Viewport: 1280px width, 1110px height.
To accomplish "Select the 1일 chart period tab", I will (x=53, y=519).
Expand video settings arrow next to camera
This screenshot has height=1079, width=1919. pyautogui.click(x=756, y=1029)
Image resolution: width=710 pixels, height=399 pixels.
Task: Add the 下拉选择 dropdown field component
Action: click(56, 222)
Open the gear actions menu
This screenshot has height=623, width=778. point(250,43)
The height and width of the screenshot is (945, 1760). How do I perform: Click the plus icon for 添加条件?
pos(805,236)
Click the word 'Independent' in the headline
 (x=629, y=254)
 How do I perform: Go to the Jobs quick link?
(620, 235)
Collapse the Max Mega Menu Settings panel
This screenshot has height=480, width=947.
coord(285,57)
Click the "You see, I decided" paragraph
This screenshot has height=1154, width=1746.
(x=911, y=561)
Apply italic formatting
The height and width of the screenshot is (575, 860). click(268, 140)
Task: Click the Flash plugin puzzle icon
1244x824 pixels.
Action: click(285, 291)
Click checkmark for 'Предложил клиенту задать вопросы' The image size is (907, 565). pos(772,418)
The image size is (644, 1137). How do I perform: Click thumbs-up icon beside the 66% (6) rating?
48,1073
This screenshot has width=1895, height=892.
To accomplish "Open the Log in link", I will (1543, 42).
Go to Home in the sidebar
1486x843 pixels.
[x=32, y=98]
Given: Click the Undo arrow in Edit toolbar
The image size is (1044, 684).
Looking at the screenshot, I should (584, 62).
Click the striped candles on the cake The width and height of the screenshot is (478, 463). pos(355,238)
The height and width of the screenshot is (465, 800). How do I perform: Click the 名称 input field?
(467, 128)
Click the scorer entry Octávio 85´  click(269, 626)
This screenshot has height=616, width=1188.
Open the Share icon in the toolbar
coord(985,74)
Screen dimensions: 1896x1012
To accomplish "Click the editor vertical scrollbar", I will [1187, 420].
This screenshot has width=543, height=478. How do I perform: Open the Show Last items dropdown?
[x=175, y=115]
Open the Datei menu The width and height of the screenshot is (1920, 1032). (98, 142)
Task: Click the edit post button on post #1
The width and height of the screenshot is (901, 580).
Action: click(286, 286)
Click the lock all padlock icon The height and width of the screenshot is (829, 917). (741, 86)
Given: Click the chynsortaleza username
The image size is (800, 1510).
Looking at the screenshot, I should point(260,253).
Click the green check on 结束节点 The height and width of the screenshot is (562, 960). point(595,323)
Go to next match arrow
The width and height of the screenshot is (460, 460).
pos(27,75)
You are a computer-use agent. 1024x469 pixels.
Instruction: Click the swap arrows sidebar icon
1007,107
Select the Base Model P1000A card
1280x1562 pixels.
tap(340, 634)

++++++++++

[Task] An exact restatement of all the entries above is needed.

[Reply]
Viewport: 1280px width, 1110px height.
To accomplish "Select the 1일 chart period tab", I will (x=53, y=519).
Expand video settings arrow next to camera
This screenshot has height=1079, width=1919. pyautogui.click(x=756, y=1029)
Image resolution: width=710 pixels, height=399 pixels.
Task: Add the 下拉选择 dropdown field component
Action: click(56, 222)
Open the gear actions menu
This screenshot has height=623, width=778. point(250,43)
The height and width of the screenshot is (945, 1760). How do I perform: Click the plus icon for 添加条件?
pos(805,236)
Click the word 'Independent' in the headline
 (x=629, y=254)
 How do I perform: Go to the Jobs quick link?
(620, 235)
Collapse the Max Mega Menu Settings panel
This screenshot has height=480, width=947.
coord(285,57)
Click the "You see, I decided" paragraph
This screenshot has height=1154, width=1746.
(x=911, y=561)
Apply italic formatting
The height and width of the screenshot is (575, 860). click(268, 140)
Task: Click the Flash plugin puzzle icon
1244x824 pixels.
Action: click(285, 291)
Click checkmark for 'Предложил клиенту задать вопросы' The image size is (907, 565). pos(772,418)
The image size is (644, 1137). How do I perform: Click thumbs-up icon beside the 66% (6) rating?
48,1073
This screenshot has width=1895, height=892.
To accomplish "Open the Log in link", I will (1543, 42).
Go to Home in the sidebar
1486x843 pixels.
[x=32, y=98]
Given: Click the Undo arrow in Edit toolbar
The image size is (1044, 684).
Looking at the screenshot, I should (584, 62).
Click the striped candles on the cake The width and height of the screenshot is (478, 463). pos(355,238)
The height and width of the screenshot is (465, 800). How do I perform: Click the 名称 input field?
(467, 128)
Click the scorer entry Octávio 85´  click(269, 626)
This screenshot has height=616, width=1188.
Open the Share icon in the toolbar
coord(985,74)
Screen dimensions: 1896x1012
To accomplish "Click the editor vertical scrollbar", I will [1187, 420].
This screenshot has width=543, height=478. How do I perform: Open the Show Last items dropdown?
[x=175, y=115]
Open the Datei menu The width and height of the screenshot is (1920, 1032). (98, 142)
Task: Click the edit post button on post #1
The width and height of the screenshot is (901, 580).
Action: click(286, 286)
Click the lock all padlock icon The height and width of the screenshot is (829, 917). (741, 86)
Given: Click the chynsortaleza username
The image size is (800, 1510).
Looking at the screenshot, I should point(260,253).
Click the green check on 结束节点 The height and width of the screenshot is (562, 960). point(595,323)
Go to next match arrow
The width and height of the screenshot is (460, 460).
pos(27,75)
You are a computer-use agent. 1024x469 pixels.
Instruction: Click the swap arrows sidebar icon
1007,107
Select the Base Model P1000A card
1280x1562 pixels.
tap(340, 634)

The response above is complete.